• **THE TASK**: The reply should contain each record below, returned exactly as given.

[Opening EXTRACTED ENTRIES section]

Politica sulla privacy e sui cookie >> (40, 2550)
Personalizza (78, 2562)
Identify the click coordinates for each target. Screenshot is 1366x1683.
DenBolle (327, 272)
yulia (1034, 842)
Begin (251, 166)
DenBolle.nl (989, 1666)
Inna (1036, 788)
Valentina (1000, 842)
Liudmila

[Closing EXTRACTED ENTRIES section]

• **EXERCISE RESPONSE**:
Politica sulla privacy e sui cookie >> (40, 2550)
Personalizza (78, 2562)
Identify the click coordinates for each target. Screenshot is 1366x1683.
DenBolle (327, 272)
yulia (1034, 842)
Begin (251, 166)
DenBolle.nl (989, 1666)
Inna (1036, 788)
Valentina (1000, 842)
Liudmila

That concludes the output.